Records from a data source
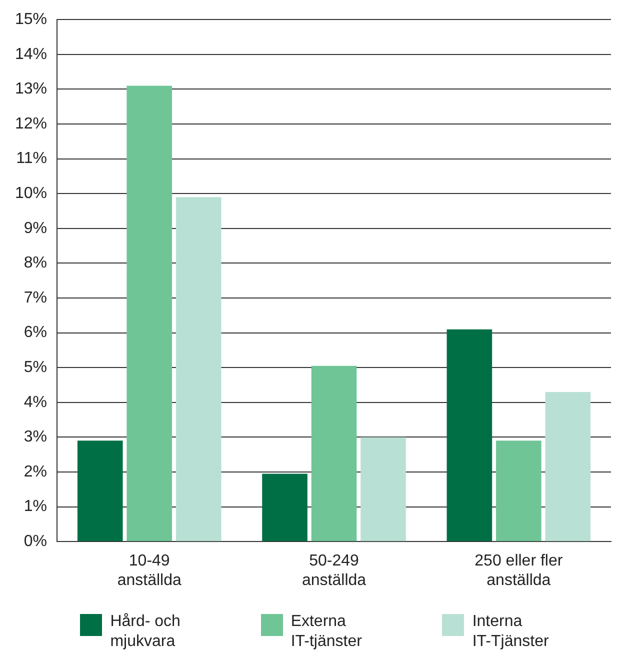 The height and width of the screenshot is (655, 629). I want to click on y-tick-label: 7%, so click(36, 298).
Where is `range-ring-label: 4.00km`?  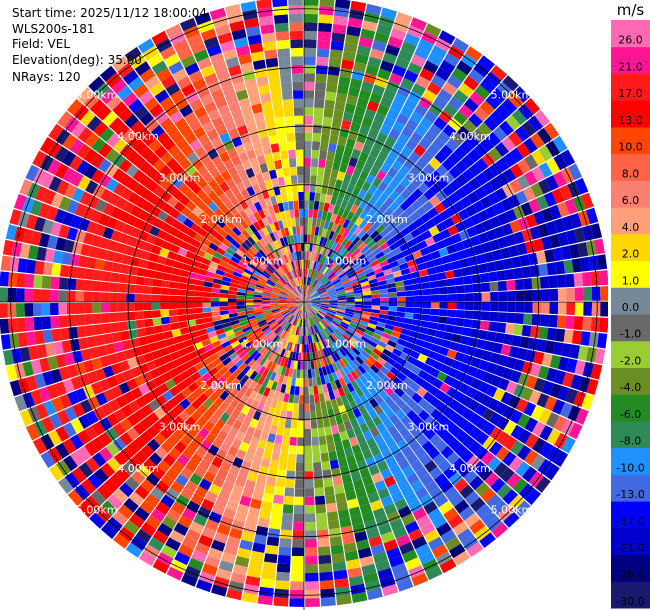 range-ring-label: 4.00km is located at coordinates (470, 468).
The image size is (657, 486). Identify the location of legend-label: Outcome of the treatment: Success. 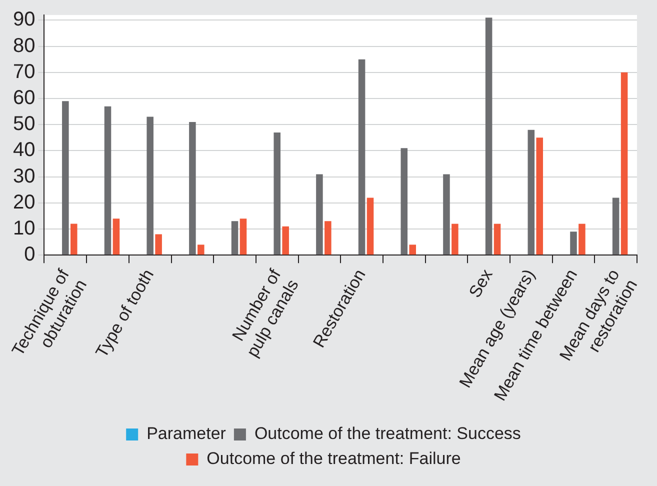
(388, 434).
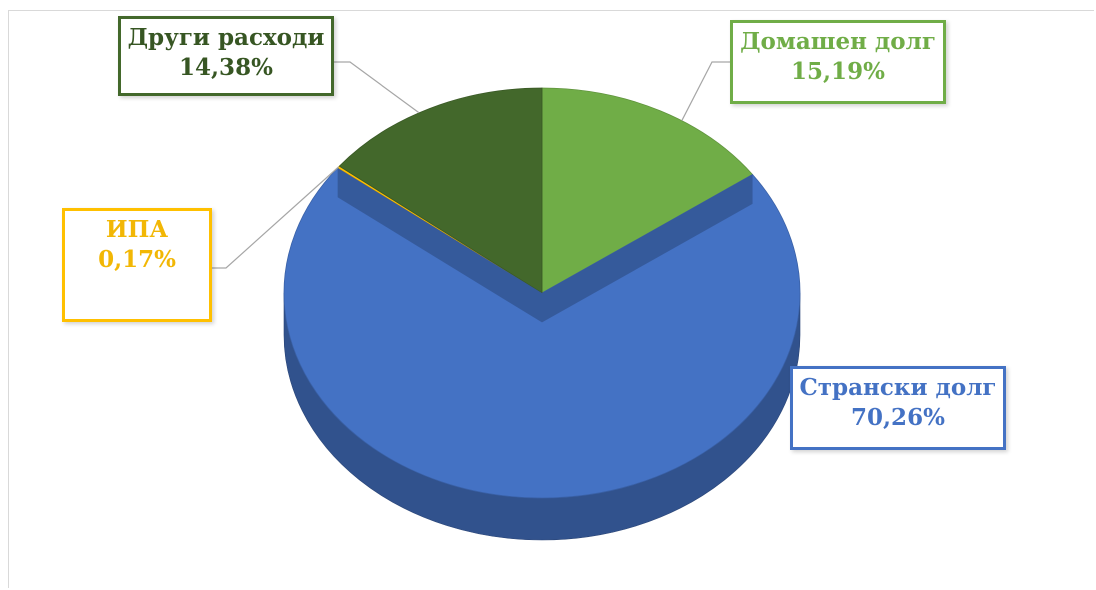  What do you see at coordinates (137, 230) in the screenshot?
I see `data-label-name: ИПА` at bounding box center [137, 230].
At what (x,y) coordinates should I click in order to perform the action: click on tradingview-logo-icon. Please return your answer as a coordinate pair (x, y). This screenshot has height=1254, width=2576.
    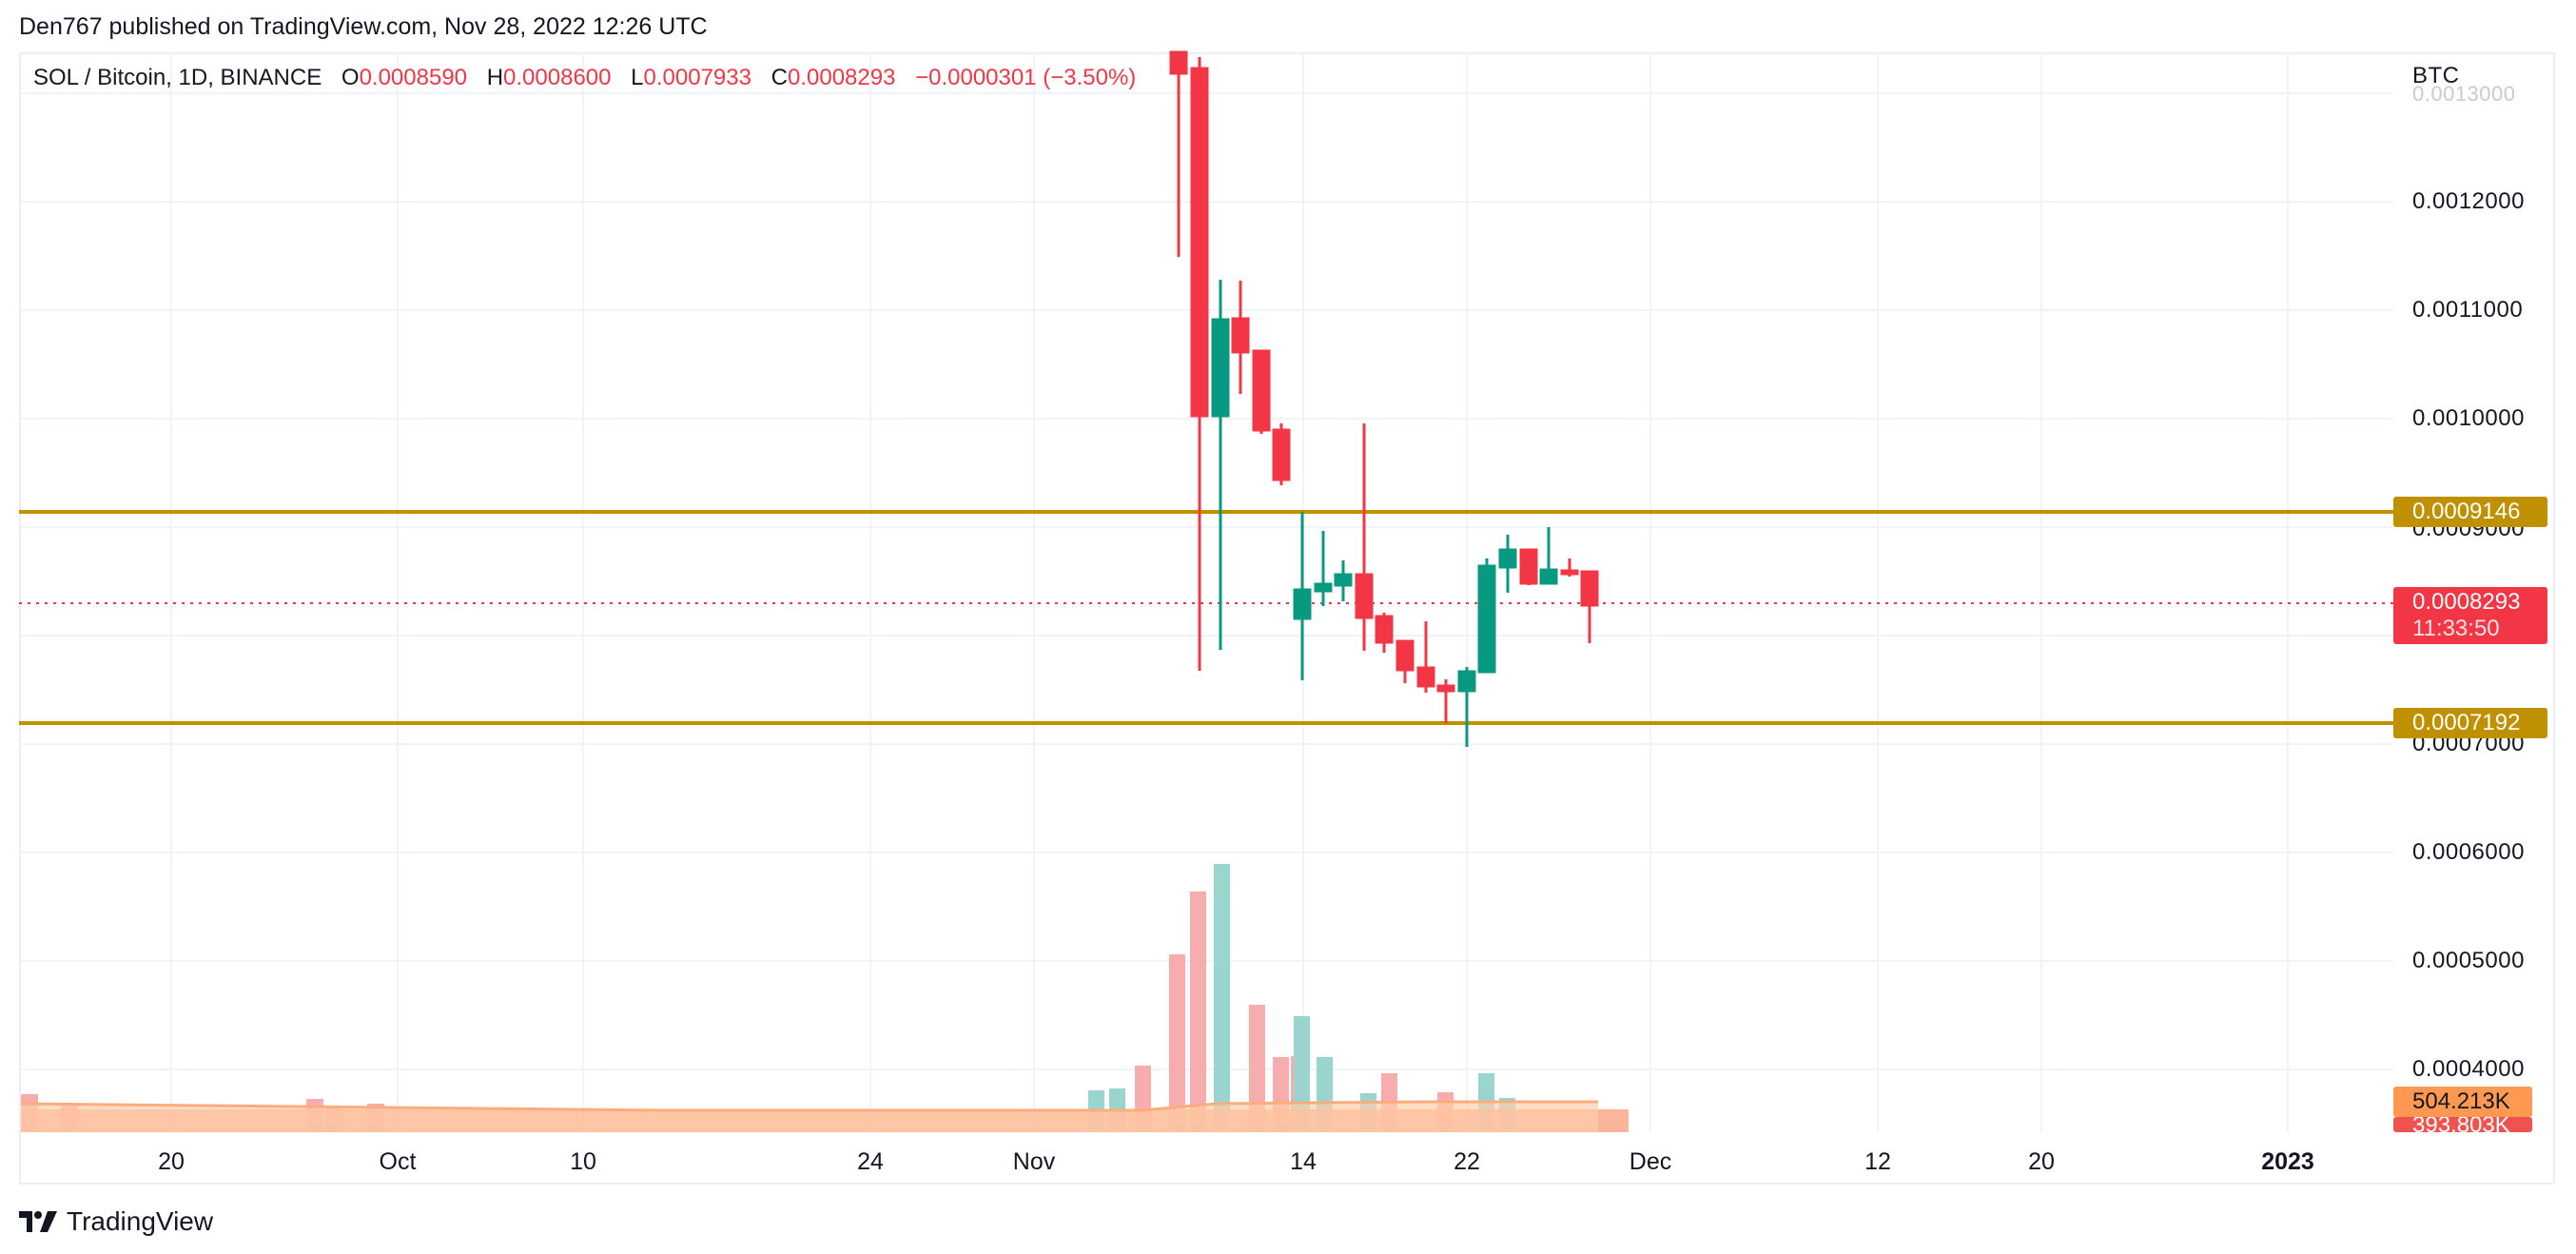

## [WHAT THE TASK REQUIRES]
Set down the stretch of the data from the line containing "The image size" through the end of the data, both ends included, reproducing each line verbatim and leaving the pictures out.

## [TASK RESPONSE]
The image size is (657, 486). Identify the location of legend-label: Outcome of the treatment: Success. 
(388, 434).
  What do you see at coordinates (137, 230) in the screenshot?
I see `data-label-name: ИПА` at bounding box center [137, 230].
At what (x,y) coordinates should I click in order to perform the action: click on tradingview-logo-icon. Please return your answer as a coordinate pair (x, y). This screenshot has height=1254, width=2576.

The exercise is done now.